Bereits seit 2011 bemühten sich Mitglieder des Förderverein für Kultur auf Nordstrand e.V., unter ihnen insbesondere der Journalist und Wahl-Nordstrander Manfred-Guido Schmitz, um die, wie sich später herausstellte, recht aufwändige und kostenträchtige Anfertigung einer Nachbildung des Sturmflutkelches, der hierzulande weitgehend in Vergessenheit geraten war. Dank des Einverständnisses des Dänischen Nationalmuseums und mit Unterstützung von mehr als einem Dutzend grosszügiger Spender wurde es nach jahrelanger Vorarbeit möglich, ein Replikat des Kelches durch die Nordfriesische Metallkunst Gerd Beliaeff, Husum, anfertigen zu lassen.
 

Träger dieses Projektes war und ist der Förderverein für Kultur auf Nordstrand e.V. Parallel dazu entstand unter der Trägerschaft des Nordstrander Heimatvereins ein Dokumentarfilm des Projektes vom Husumer Filmemacher Martin Tiefensee.

 

Die Nachbildung des Sturmflutkelchs wurde am 4. April 2015 während einer dafür anberaumten Veranstaltung in der Kurverwaltung Nordstrand der Öffentlichkeit vorgestellt und ist damit schliesslich wieder zu Hause angekommen.
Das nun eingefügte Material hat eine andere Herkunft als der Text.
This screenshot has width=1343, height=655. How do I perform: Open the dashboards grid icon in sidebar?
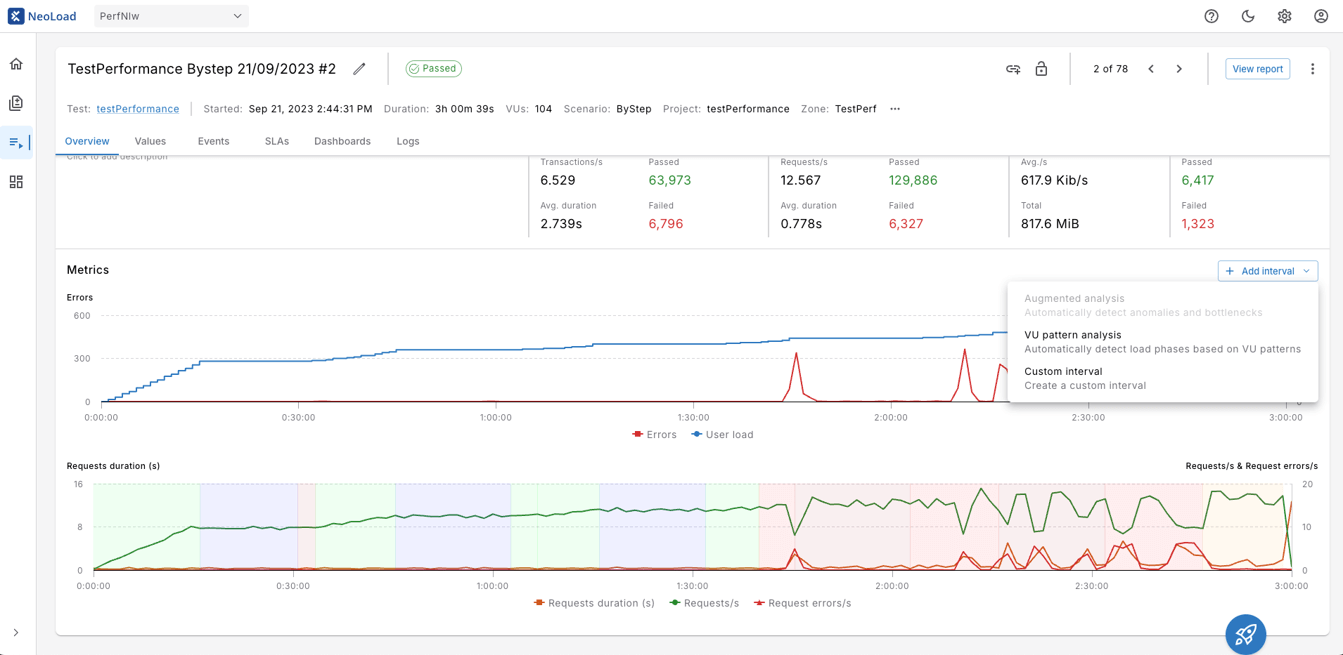click(16, 182)
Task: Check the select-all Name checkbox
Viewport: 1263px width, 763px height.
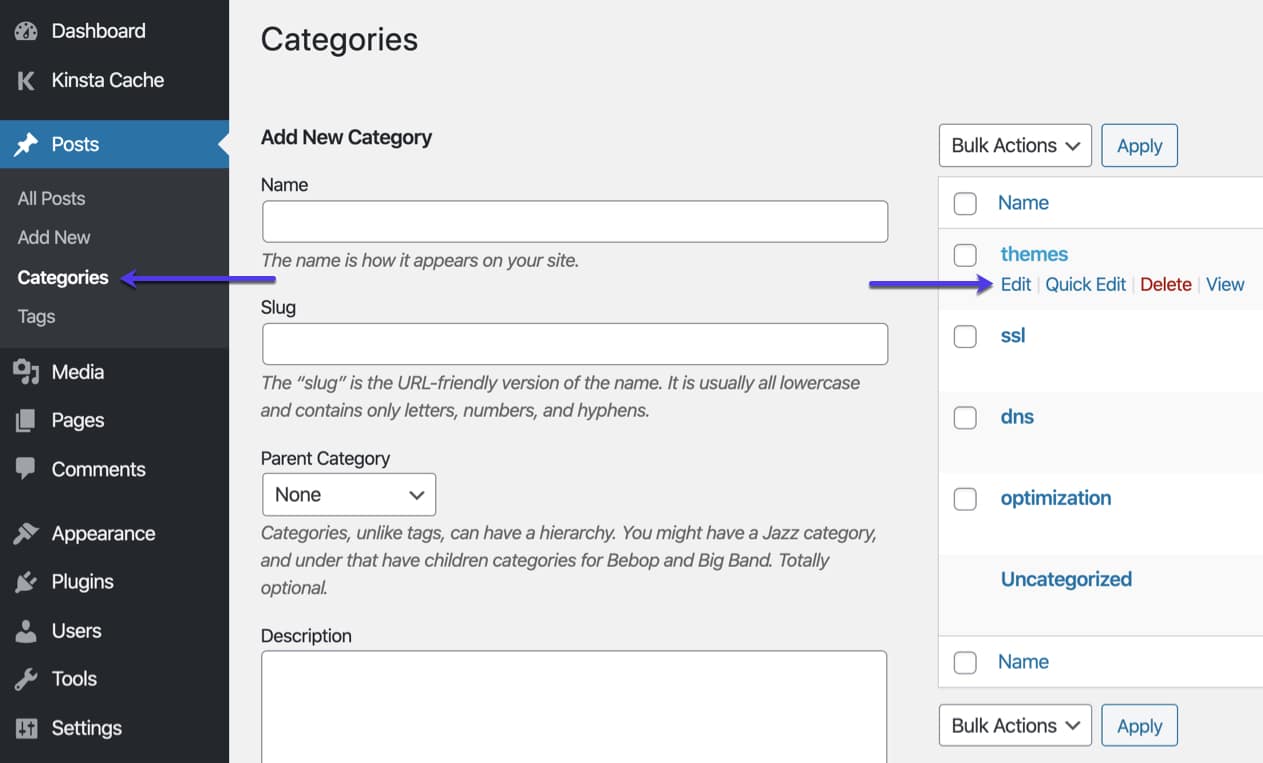Action: tap(965, 203)
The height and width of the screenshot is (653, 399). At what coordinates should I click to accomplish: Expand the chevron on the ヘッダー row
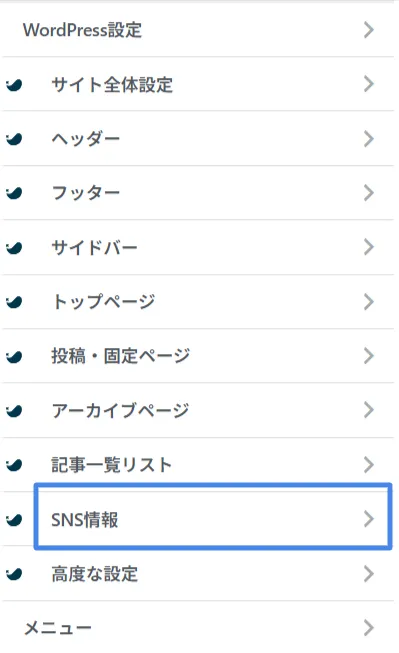click(x=369, y=139)
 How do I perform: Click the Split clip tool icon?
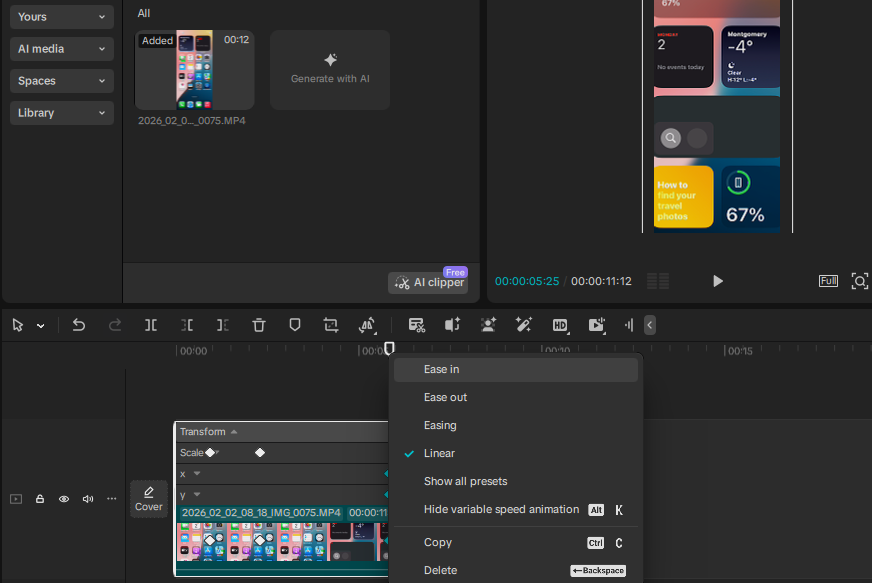click(151, 325)
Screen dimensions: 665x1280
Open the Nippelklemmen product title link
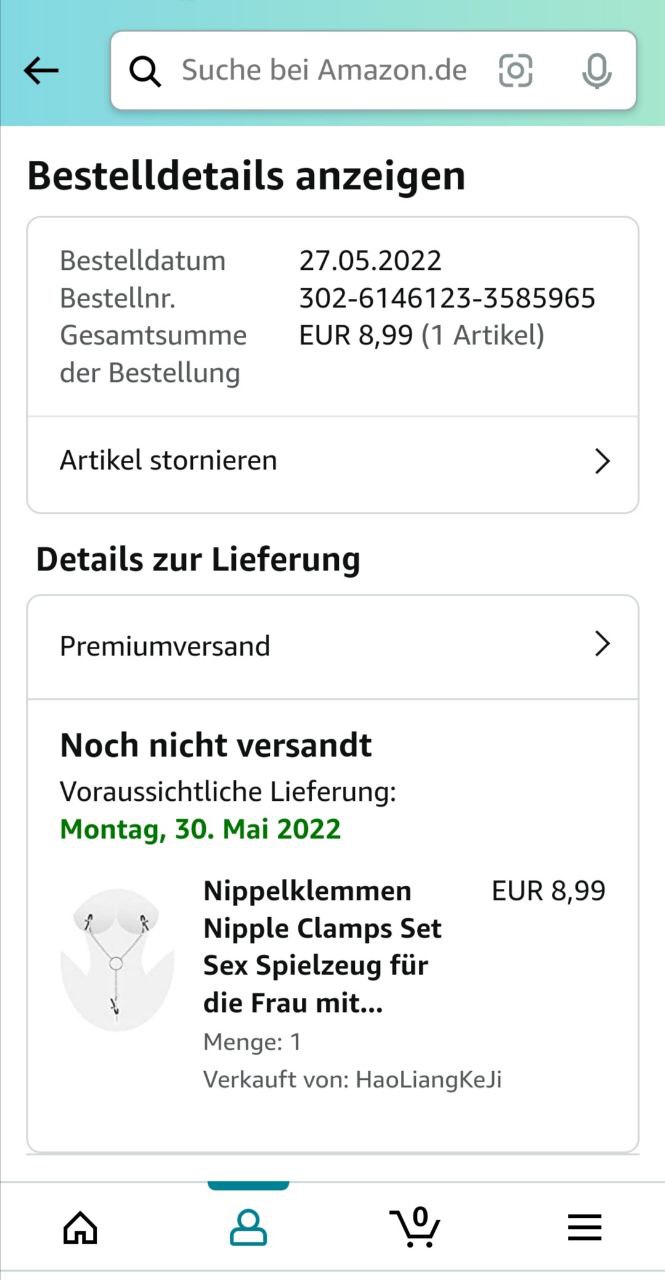[322, 946]
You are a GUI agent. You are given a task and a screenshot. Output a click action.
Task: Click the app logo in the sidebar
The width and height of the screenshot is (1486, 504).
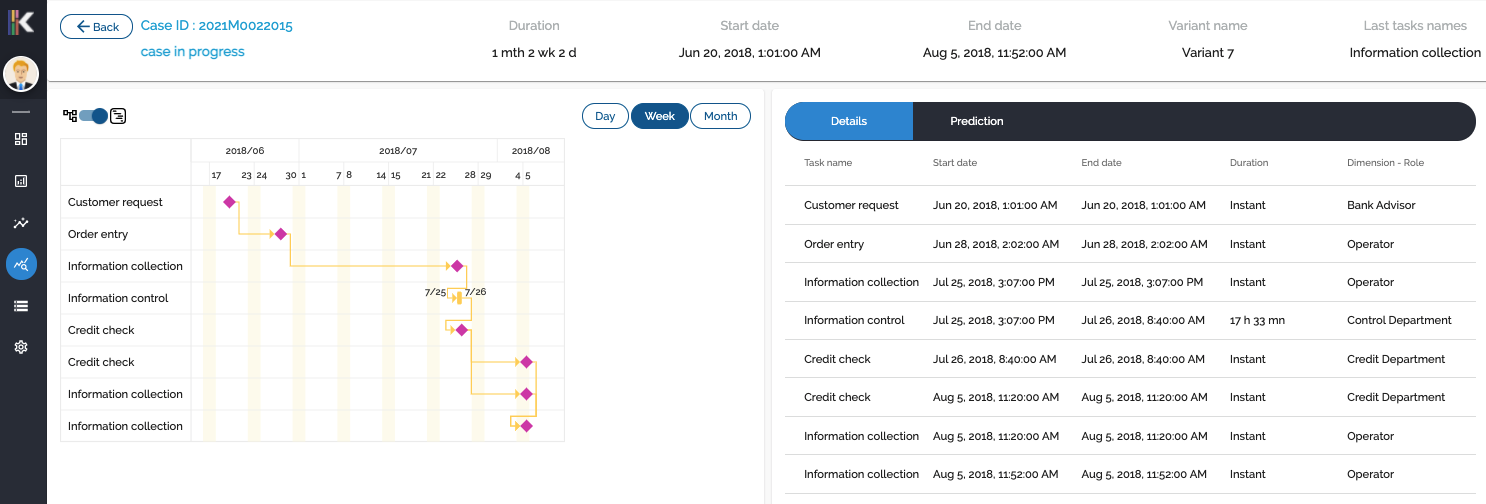pos(21,23)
Er steht derzeit in der Filiale der Husumer Volksbank auf Nordstrand und kann dort betrachtet werden. Es ist vorgesehen, das er mittelfristig in der Alt-Katholischen Theresienkirche einen festen Platz bekommt, wo er nicht bloss ausgestellt, sondern auch zu kirchlichen Feiern eingesetzt wird.